Mortgage rates closely follow the movement of the 10-year U.S. Treasury yield, which lenders use as a benchmark to price home loans. This week, the 10-year yield climbed to 4.39%, up from around 4.26% a week earlier.

As inflation expectations rise, investors demand higher returns on bonds, pushing yields upward. In turn, lenders raise mortgage rates to maintain profitability. This chain reaction is currently making home loans more expensive across the U.S.

Additionally, the Federal Reserve’s recent decision to hold interest rates steady has contributed to uncertainty. Fed Chair Jerome Powell highlighted concerns about inflation and economic unpredictability, signaling that rate cuts may not happen anytime soon.

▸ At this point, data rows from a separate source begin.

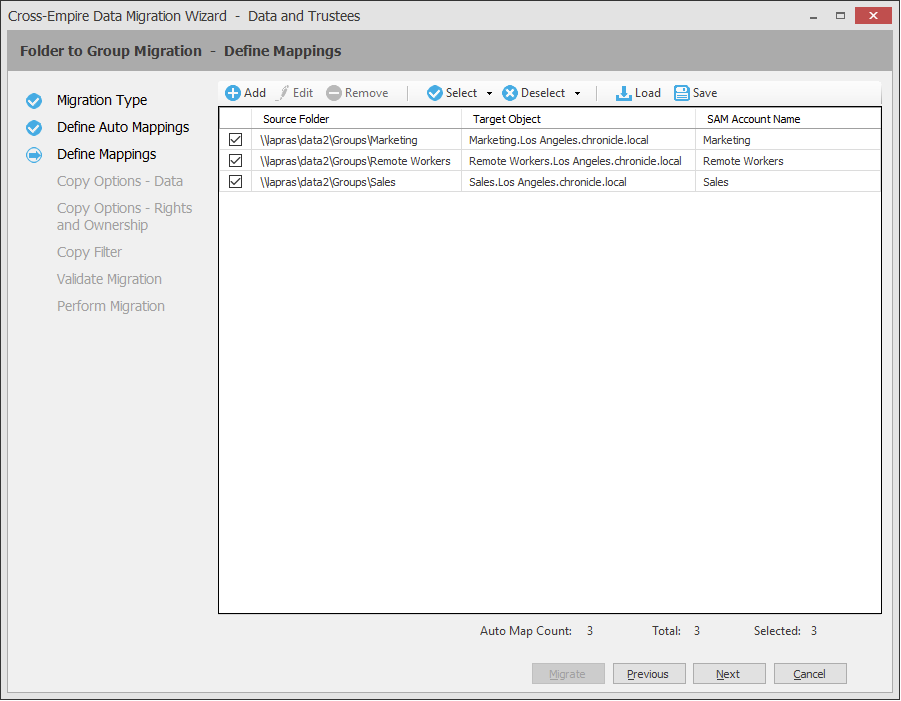Load mappings using the Load icon
The width and height of the screenshot is (901, 701).
[x=624, y=93]

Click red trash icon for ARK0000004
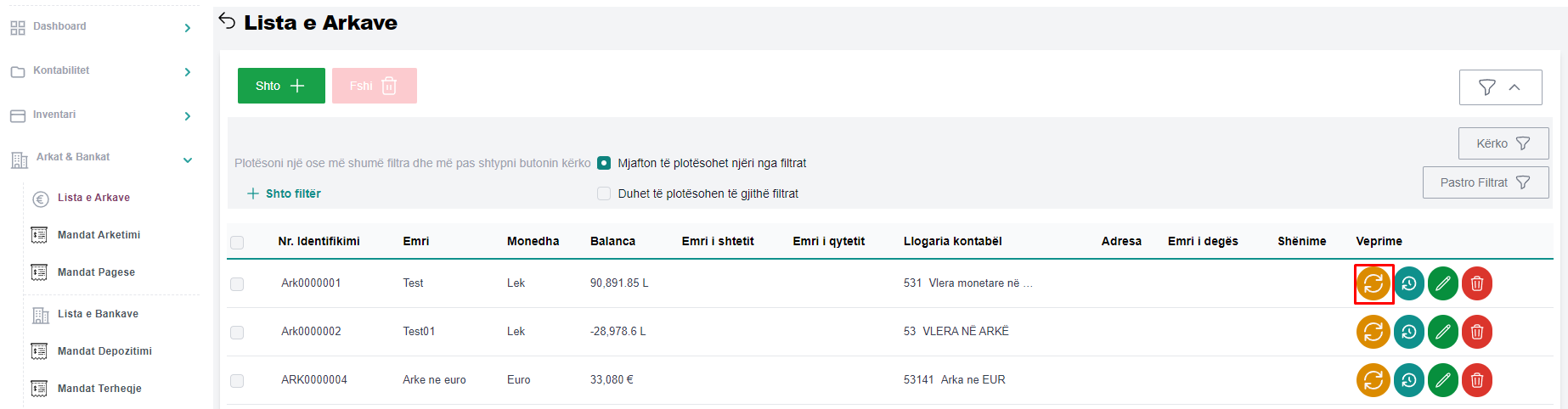click(1477, 380)
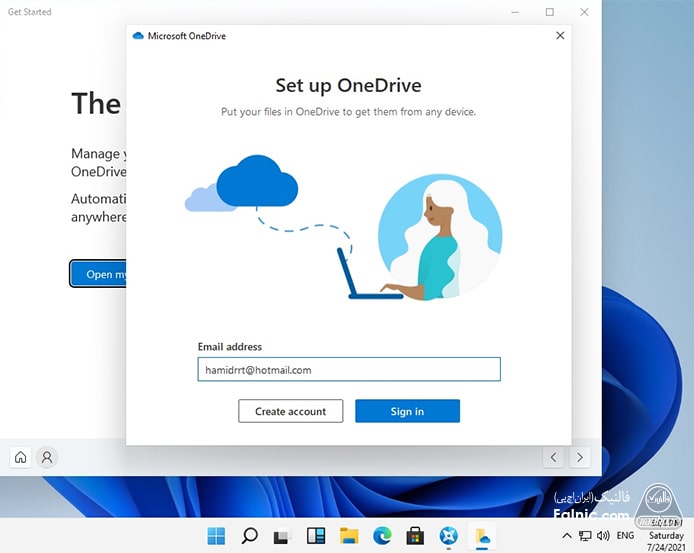Click the OneDrive setup taskbar icon
The image size is (694, 553).
click(480, 536)
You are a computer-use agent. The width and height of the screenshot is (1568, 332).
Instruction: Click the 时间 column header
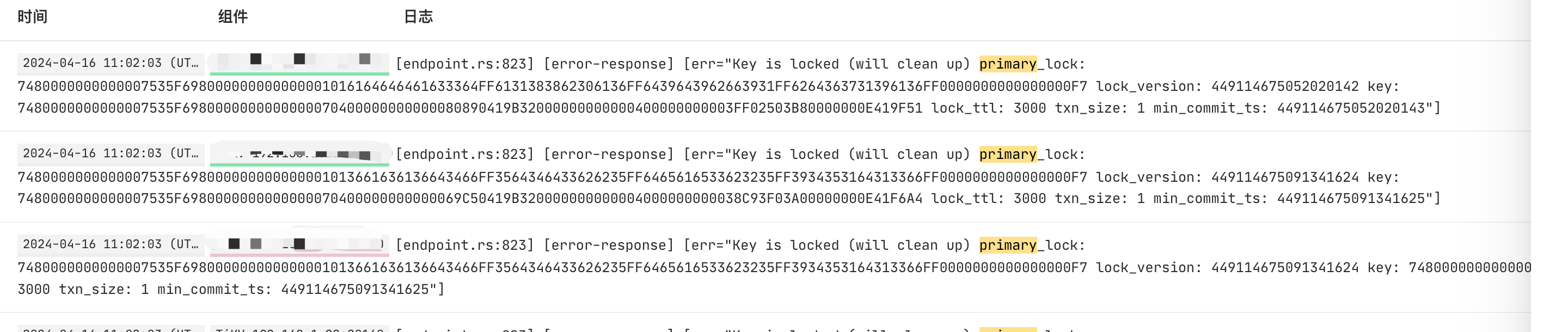32,16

While the Fed does not directly set mortgage rates, its policies heavily influence market expectations.

15-Year Mortgage Rates Also Jump

The impact isn’t limited to long-term loans. The average rate on 15-year fixed mortgages — commonly used for refinancing — rose to 5.75% from 5.54% last week. A year ago, the average stood at 5.89%.

This increase reduces refinancing incentives for homeowners and adds to overall borrowing costs, further tightening financial conditions in the housing market.

Affordability Crisis Deepens for Homebuyers

Rising mortgage rates significantly affect monthly payments. Even a small increase like 16 basis points can add hundreds of dollars per month on a typical home loan, reducing purchasing power and pricing many buyers out of the market.

This is especially challenging in a market where home prices have surged over the past decade while wage growth has lagged behind. As a result, affordability remains one of the biggest barriers to homeownership in the U.S.

First-time buyers are particularly vulnerable, as they have limited savings and are more sensitive to rate fluctuations. For many, the latest spike could mean delaying home purchases or lowering expectations on property size and location.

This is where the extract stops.